Mar, 17-2010 4:07 pm
GALLOWAY TOWNSHIP - Just hours after Gov. Chris Christie's budget address Tuesday, March 16, Mayor Keith Hartman issued a statement supporting the state's chief executive, saying he "continues to demonstrate the leadership New Jersey needs to fix its budget crisis and get back on the path to economic recovery.
"The governor's budget proposal is a bold, responsible proposal that makes the tough choices needed to balance the state budget, while also providing municipalities with the tools we need to hold down costs and mitigate property tax increases," Hartman said.
"The governor's proposed reforms will allow for stability in our budgeting at the local level and slow the growth of local government spending - a critical step in stopping ever-increasing property taxes on our residents."
The biggest tool, Hartman said in an interview Tuesday evening, is Proposition 205 - an all-inclusive cap on bargaining agreements.

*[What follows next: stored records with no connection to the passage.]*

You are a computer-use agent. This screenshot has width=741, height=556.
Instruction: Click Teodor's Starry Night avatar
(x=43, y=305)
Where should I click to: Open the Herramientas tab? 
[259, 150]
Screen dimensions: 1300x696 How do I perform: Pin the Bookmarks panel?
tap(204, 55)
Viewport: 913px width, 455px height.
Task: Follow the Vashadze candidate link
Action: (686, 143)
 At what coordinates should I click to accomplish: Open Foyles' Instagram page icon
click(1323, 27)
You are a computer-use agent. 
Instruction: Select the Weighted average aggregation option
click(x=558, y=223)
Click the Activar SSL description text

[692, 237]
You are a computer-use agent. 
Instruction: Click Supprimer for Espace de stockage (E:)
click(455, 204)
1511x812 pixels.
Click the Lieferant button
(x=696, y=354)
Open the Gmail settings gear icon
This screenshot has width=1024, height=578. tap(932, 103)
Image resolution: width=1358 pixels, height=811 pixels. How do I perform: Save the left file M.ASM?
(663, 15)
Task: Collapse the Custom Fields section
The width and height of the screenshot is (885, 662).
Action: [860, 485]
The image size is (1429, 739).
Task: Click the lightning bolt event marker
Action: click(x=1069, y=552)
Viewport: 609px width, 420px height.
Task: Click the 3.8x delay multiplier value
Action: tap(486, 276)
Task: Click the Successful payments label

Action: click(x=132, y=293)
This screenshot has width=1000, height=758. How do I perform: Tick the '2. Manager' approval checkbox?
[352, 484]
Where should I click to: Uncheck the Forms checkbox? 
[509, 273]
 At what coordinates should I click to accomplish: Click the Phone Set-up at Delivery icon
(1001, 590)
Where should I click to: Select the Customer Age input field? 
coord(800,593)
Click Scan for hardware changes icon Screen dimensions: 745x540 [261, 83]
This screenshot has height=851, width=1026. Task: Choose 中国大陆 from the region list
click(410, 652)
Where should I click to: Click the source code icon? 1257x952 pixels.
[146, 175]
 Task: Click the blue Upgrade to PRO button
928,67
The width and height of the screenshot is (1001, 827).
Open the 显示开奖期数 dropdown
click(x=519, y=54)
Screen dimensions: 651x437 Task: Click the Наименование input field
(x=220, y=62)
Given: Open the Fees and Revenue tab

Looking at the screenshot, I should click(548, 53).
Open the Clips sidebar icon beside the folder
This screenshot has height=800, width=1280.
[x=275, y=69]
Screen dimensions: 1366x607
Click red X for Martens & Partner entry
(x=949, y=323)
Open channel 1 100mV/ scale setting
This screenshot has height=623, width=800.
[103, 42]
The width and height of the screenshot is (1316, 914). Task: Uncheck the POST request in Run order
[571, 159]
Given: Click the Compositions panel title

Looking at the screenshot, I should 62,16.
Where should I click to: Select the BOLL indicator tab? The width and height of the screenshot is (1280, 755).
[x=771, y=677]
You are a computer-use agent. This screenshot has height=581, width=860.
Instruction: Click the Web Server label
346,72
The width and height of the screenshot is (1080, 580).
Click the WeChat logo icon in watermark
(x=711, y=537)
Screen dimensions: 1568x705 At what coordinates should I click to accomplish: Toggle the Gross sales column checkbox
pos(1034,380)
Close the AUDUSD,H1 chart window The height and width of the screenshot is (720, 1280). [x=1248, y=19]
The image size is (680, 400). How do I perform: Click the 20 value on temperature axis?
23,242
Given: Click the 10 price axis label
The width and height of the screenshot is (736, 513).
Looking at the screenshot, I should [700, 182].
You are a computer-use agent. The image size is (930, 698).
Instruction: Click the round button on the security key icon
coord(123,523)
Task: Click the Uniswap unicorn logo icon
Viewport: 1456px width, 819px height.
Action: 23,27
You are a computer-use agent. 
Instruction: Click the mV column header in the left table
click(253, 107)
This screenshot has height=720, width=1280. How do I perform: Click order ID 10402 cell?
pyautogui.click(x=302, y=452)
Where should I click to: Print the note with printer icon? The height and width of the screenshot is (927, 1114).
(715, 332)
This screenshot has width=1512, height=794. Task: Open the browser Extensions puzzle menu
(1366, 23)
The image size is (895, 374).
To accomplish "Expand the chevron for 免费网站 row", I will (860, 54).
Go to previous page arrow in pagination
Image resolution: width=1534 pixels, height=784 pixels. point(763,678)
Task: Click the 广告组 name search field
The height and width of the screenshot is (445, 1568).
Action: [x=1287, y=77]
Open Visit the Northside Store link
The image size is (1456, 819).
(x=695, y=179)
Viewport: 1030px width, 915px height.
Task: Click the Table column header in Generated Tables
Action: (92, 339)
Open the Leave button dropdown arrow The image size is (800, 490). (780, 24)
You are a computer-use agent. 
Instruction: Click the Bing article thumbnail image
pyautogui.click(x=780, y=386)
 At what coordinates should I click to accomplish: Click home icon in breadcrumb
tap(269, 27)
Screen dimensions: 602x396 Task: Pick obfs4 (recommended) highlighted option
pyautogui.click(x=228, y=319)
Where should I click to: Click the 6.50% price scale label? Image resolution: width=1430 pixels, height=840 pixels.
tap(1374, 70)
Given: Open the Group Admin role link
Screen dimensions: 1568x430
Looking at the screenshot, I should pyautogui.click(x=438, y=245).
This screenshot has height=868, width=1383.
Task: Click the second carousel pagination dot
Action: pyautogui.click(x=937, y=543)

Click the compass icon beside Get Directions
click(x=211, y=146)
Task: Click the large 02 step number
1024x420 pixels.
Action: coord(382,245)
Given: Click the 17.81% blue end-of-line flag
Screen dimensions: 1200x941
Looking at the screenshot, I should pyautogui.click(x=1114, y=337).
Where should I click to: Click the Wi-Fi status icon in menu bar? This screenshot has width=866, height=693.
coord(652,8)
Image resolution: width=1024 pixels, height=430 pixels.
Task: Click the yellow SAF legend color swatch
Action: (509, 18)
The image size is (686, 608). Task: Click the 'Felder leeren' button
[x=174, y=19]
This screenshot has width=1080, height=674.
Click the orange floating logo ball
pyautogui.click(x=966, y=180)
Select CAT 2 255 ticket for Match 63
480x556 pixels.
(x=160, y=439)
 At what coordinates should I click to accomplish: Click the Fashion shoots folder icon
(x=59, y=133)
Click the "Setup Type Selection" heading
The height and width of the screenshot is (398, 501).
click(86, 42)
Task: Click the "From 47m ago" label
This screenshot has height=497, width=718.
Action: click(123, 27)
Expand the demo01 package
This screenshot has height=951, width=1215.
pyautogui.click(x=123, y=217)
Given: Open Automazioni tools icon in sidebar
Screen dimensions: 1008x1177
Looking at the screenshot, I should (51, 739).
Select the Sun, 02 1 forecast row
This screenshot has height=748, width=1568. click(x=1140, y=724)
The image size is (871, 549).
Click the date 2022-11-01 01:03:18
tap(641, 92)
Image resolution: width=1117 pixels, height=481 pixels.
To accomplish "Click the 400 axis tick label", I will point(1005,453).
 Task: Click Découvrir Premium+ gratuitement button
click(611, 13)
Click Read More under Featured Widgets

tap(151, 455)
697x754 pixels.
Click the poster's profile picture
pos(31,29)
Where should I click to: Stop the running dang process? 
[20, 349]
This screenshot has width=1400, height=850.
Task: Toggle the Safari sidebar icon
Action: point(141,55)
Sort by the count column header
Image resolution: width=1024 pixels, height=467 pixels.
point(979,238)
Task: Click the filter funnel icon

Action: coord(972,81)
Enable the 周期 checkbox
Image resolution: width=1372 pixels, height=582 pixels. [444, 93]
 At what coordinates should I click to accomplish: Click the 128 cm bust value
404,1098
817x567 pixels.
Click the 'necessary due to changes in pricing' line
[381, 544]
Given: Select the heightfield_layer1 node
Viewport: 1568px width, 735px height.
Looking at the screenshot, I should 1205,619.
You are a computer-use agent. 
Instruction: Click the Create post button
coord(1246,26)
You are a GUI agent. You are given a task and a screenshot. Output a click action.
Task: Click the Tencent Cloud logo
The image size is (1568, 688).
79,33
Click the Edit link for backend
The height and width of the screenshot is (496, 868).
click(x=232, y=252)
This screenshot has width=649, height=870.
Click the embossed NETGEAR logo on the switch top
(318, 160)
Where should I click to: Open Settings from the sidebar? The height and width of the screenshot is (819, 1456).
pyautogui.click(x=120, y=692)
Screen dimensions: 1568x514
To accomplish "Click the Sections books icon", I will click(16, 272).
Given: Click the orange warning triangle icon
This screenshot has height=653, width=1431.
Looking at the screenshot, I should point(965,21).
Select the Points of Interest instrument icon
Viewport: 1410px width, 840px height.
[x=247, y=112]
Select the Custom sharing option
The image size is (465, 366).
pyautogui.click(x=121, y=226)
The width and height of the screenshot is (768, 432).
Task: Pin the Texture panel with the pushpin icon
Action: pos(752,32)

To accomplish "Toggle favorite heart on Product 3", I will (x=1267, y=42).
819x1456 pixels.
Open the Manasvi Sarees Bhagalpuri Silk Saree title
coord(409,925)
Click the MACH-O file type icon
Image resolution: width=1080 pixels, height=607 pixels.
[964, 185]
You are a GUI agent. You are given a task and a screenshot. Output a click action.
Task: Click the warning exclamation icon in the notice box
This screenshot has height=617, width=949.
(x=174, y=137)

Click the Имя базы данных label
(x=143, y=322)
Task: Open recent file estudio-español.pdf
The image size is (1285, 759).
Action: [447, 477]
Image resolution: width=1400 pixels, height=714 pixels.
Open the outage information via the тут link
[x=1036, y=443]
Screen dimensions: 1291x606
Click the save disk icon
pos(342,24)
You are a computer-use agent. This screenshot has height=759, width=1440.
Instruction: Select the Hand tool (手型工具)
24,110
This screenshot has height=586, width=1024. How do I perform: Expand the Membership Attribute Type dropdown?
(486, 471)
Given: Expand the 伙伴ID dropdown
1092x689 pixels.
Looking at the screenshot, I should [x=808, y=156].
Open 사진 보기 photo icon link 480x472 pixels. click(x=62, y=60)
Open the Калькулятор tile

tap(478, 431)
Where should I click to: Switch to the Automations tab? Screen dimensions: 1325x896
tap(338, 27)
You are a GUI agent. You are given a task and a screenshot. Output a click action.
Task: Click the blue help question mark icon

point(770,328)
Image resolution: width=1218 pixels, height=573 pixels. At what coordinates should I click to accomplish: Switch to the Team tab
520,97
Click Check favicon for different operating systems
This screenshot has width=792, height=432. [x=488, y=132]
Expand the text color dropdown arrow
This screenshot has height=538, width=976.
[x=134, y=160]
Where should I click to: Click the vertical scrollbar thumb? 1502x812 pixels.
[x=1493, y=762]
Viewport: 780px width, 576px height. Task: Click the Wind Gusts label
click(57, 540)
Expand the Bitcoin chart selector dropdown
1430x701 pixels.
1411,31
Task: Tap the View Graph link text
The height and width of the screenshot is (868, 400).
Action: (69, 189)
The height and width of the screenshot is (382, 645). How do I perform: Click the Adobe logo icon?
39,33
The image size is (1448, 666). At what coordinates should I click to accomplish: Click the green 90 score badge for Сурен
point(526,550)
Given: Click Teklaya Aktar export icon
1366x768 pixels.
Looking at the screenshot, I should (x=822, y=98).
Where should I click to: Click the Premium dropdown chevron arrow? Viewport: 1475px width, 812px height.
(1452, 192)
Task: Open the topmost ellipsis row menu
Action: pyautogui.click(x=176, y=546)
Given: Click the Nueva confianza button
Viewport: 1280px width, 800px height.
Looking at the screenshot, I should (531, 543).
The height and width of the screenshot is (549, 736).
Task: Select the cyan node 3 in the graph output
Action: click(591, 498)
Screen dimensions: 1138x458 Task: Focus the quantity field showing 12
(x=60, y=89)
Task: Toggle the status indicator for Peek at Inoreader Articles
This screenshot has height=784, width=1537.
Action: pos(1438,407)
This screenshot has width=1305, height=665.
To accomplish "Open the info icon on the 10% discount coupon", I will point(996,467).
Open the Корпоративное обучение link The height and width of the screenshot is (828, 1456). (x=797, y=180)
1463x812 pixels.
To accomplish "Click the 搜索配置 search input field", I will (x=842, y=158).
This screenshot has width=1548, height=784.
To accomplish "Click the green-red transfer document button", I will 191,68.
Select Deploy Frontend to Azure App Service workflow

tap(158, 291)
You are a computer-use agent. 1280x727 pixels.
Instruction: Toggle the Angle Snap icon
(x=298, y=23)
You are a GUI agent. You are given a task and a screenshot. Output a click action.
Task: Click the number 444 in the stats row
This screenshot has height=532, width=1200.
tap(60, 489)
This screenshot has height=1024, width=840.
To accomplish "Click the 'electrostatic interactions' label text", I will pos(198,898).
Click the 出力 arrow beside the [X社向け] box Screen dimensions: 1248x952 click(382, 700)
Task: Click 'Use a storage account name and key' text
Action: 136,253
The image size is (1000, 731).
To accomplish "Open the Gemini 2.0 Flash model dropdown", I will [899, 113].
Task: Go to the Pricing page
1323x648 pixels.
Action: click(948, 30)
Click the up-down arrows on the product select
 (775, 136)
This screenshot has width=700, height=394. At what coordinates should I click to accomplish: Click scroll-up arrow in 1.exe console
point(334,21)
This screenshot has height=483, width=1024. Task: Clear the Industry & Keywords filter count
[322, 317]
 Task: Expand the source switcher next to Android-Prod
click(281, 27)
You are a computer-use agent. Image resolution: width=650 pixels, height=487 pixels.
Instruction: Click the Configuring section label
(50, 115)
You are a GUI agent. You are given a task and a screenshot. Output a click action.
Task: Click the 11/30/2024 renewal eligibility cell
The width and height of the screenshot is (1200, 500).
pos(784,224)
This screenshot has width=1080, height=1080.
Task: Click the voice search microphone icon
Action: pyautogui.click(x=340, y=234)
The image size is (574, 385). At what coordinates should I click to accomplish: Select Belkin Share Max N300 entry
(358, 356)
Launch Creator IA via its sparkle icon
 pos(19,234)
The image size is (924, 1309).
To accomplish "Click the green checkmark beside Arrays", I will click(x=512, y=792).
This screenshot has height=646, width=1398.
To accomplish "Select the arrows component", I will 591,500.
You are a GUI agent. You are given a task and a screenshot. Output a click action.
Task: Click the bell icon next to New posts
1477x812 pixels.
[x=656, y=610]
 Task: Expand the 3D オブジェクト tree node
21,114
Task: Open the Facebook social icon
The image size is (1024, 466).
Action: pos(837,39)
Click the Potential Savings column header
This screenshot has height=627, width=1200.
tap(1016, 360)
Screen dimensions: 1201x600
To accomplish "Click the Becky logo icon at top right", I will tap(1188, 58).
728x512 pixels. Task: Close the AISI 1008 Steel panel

"It takes into consideration when we have huge increases in the cost of medical coverage or step increases - the overall agreement is still capped at 2.5 percent," the mayor said. "In the past, arbitrators have forced us to take on big increases. The cap will hold down property taxes and force collective bargaining agreements to be much more efficient."
His statement called the governor's proposal "bold reforms: including a strict cap on property tax increases and local spending, collective bargaining and benefits reform, and civil service reform."
The cap, Hartman said, is the biggest tool in the toolbox, but pension reform and the others will have a trickle-down effect to help municipalities.
"It will provide us the needed flexibility to find cost savings and make it more affordable to live in the state," he said. "The governor has started the painful process that we sent him to Trenton to start. The recognition of the need for collective bargaining reform is refreshing."
The 2.5 percent cap, in conjunction with the tax cap and the levy cap, will force municipalities without the knowledge or wherewithal to accomplish this on their own to lower property taxes, Hartman said.
"Our residents and businesses cannot be taxed anymore," the Republican mayor said. "As elected officials we must make the difficult decisions that we were elected to make. Pushing off our problems to future years with budget gimmicks and one-time fixes can no longer be tolerated. I am once again optimistic in the direction we are heading. It will be a tough road to recovery, but failure is not an option."